Enzyme reaction temperature

Turnover of the enzyme reaction is strongly dependent on the reaction temperature.

Precise control to the optimum temperature is recommended for reliable and highly sensitive determination.

We monitored the signal intensity of the enzyme reaction product at various temperatures to get the temperature dependency of the reaction rate (Fig. 5).

Not only the reaction rate, but the thermal lens signal was also affected by the solution temperature; higher temperatures led to the higher signals.

Maximum signal intensity was obtained at 55 °C.

Since the plotted temperatures were surface temperatures of the temperature control stage of the microscope, actual solution temperature might be lower.

From this result, we concluded that the optimum temperature of the stage during the enzyme reaction was 55 °C.

Determination by MicroELISA

IFN was determined with the developed microELSA system.

The antigen-antibody reactions and the biotin-avidin reaction were done with a 10 min injection of sample solution, the biotinylated second antibody solution, and the streptavidin-peroxidase conjugate solution, respectively, with a flow rate of 1 µL min−1, followed by 30 s washing with PB at 100 µL min−1.

The enzymatic reaction was performed at 55 °C with a flow rate of 0.02 µL min−1.

The calibration curves of IFN are shown in Fig. 6.

The sample containing 0.1 ng mL−1 (6 pM) IFN had a clear TLM signal, whereas the determination limit by the microchip immunoassay using colloidal gold as a labeling material was 1 ng mL−1 (60 pM).

In the colloidal gold method, measurements of 5–10 beads and averaging were necessary for one assay, because signal intensity obtained from each bead varied greatly.

Therefore 10–60 min were required for detection of one sample, and the required time was dependent on the packing conditions of the beads and instrument operator's skill.
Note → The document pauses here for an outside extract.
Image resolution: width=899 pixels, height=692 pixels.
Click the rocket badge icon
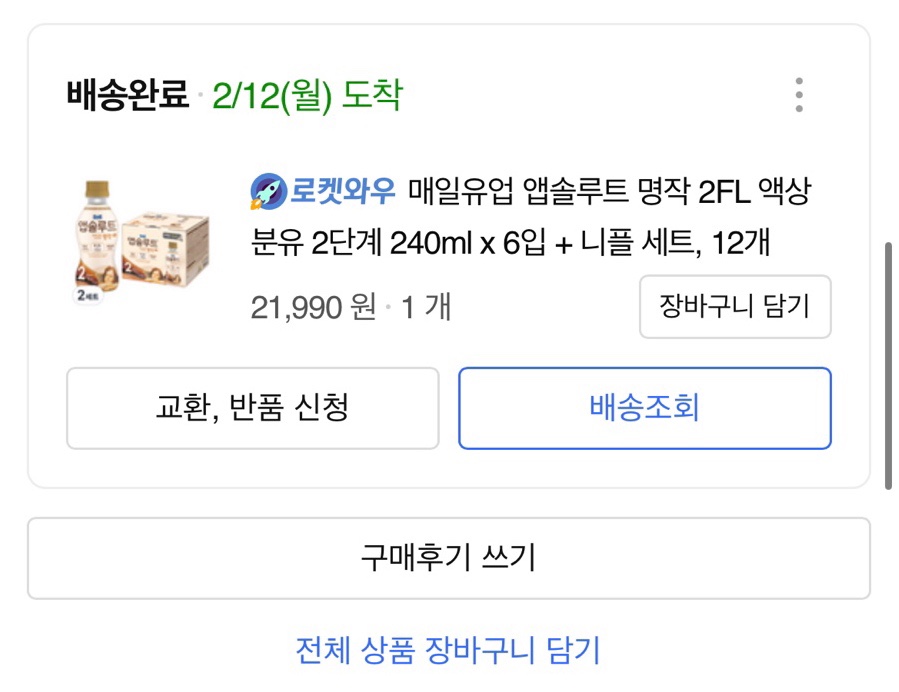click(x=267, y=190)
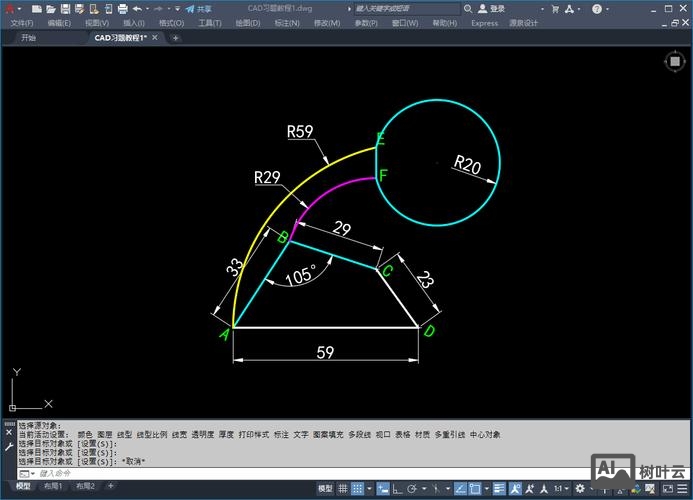Open the 绘图(D) menu

pyautogui.click(x=247, y=22)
Furthermore, because obtained data were rather dispersed, improvement of the lower limit of determination was very difficult.
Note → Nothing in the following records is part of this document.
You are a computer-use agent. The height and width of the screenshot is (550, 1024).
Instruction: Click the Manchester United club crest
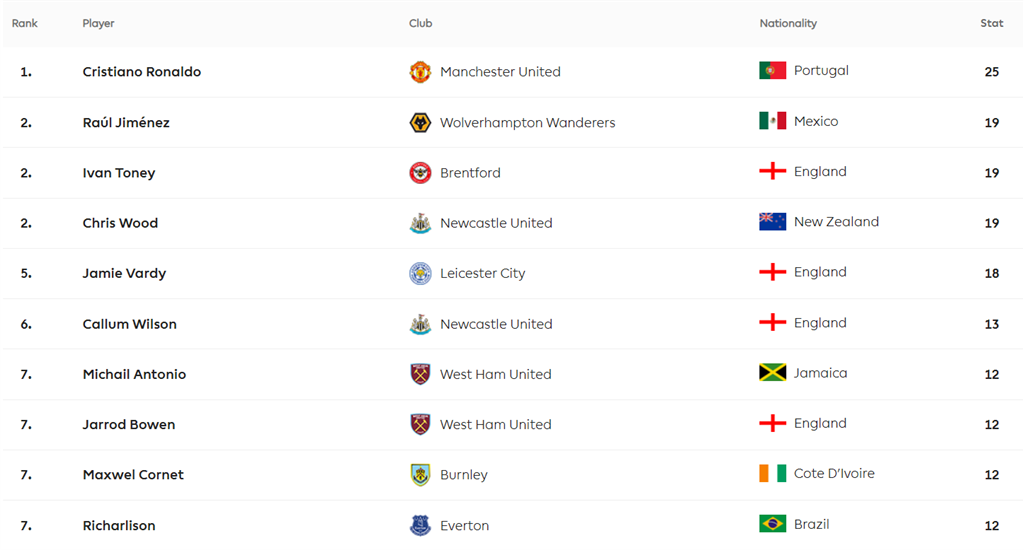pyautogui.click(x=420, y=72)
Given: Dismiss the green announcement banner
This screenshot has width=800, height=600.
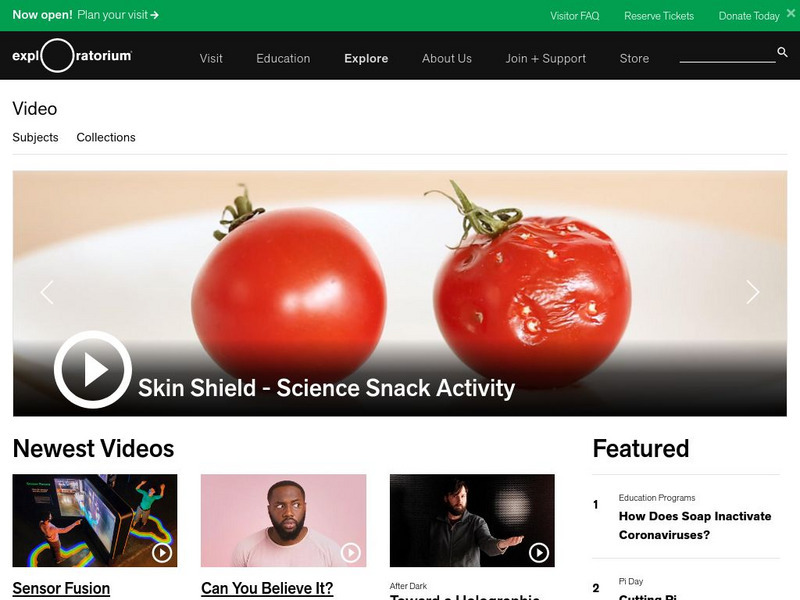Looking at the screenshot, I should [x=791, y=13].
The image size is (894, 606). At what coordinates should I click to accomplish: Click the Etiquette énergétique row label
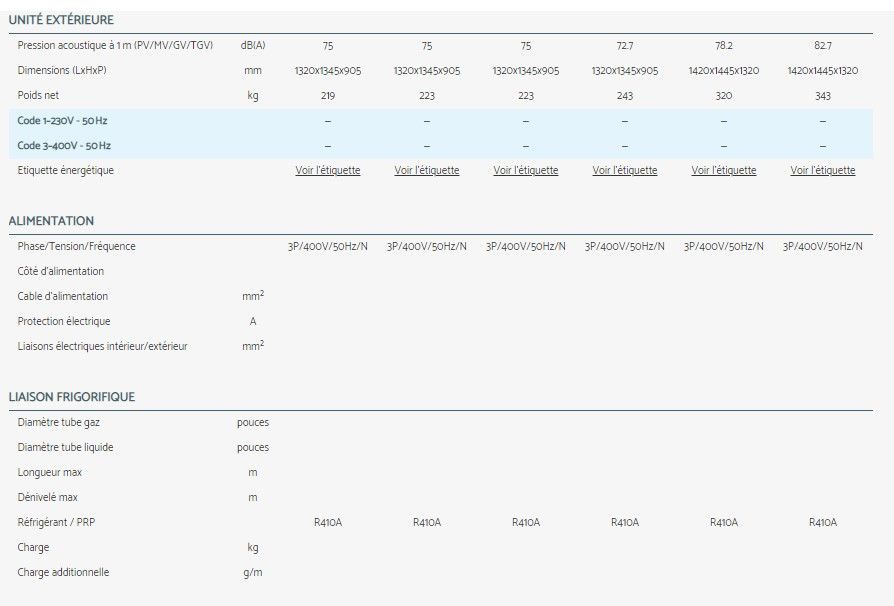[x=66, y=171]
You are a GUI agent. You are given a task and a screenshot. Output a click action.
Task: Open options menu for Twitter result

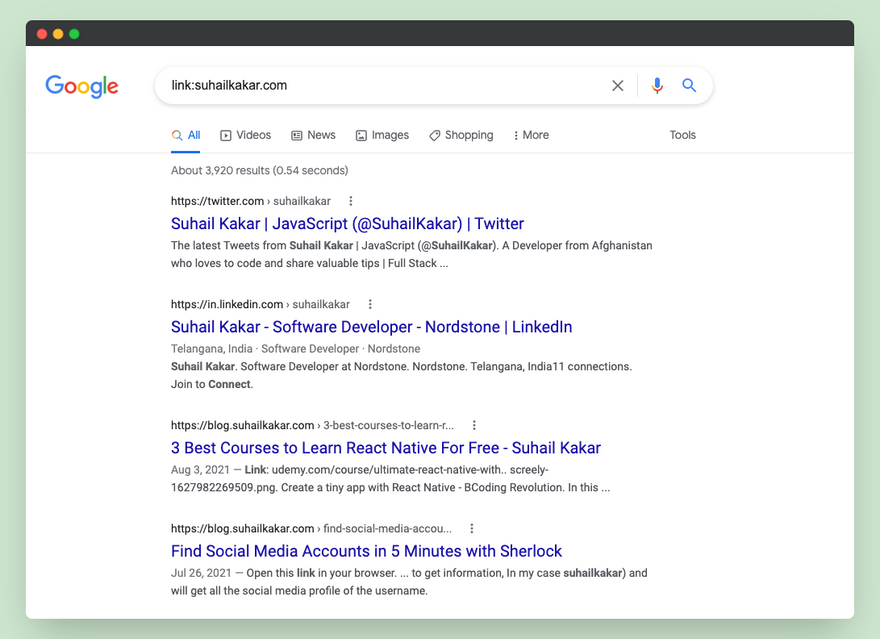350,201
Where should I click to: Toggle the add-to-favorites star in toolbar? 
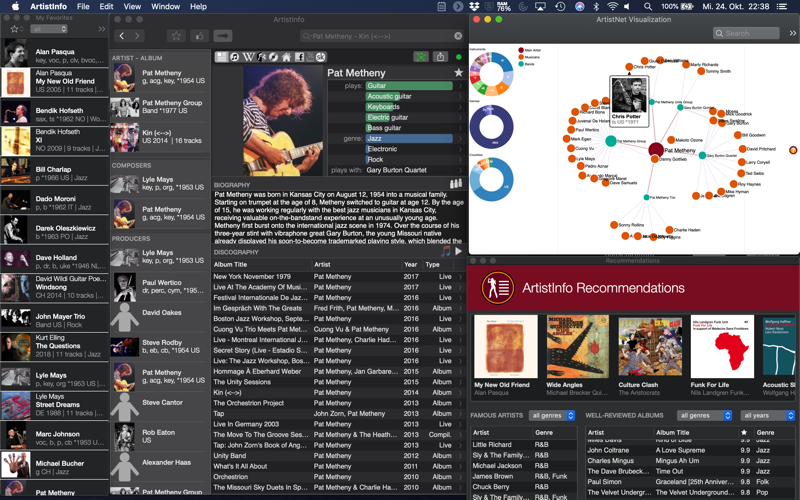pyautogui.click(x=176, y=36)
On the contrary, in the microELISA system proposed in this paper, the measured signal was derived from all the beads, and then there was very little variation during the measurement.

Hence, only 10 s was required for measurement of one sample, though a 2–3 min wait was required for the signal to reach a plateau.

In total, 35 min were required for the microELISA including three reactions and detection, while several hours or one day would be required in the conventional bulk-scale ELISA or 40–90 min in the colloidal gold-based microchip immunoassay.

Moreover, detection of the enzyme reaction product in the liquid phase with the TLM was much easier than detection of the colloidal gold fixed on the surface of the beads, and no special instrumental operating skills were necessary.

Therefore, by adoption of the enzyme, the work burden was greatly reduced.


With the microELISA system, a rapid and sensitive assay of a protein could be realized.

By using an enzyme as a labeling material, laborious detection tasks were eliminated, and assay time and data error were reduced.

Additionally no special skills were needed for the assay.

Though the microELISA was demonstrated here to be useful in a single channel assay, its merits will be fully exploited in a parallel multichannel system.

In the previous colloidal gold method, the multichannel system could realize high throughput assays due to simultaneous reactions.7

However, improvement of the total throughput of the assay was limited because of difficulties with the detection.

By adopting the ELISA in the multichannel system, measurements can be made in a lot of channels laid in parallel, simultaneously or successively in a very short time.

Therefore, throughput of the detection will be much improved.

If the detection operations become easier and no special skills are required for the determination, an automated detector becomes possible.

We expect an automated multichannel analyzer can be realized on the basis of the microELISA system in the near future.

This automated microELISA system will be a small, high throughput, and high sensitivity system and it will be suitable for ubiquitous assays including point-of care testing.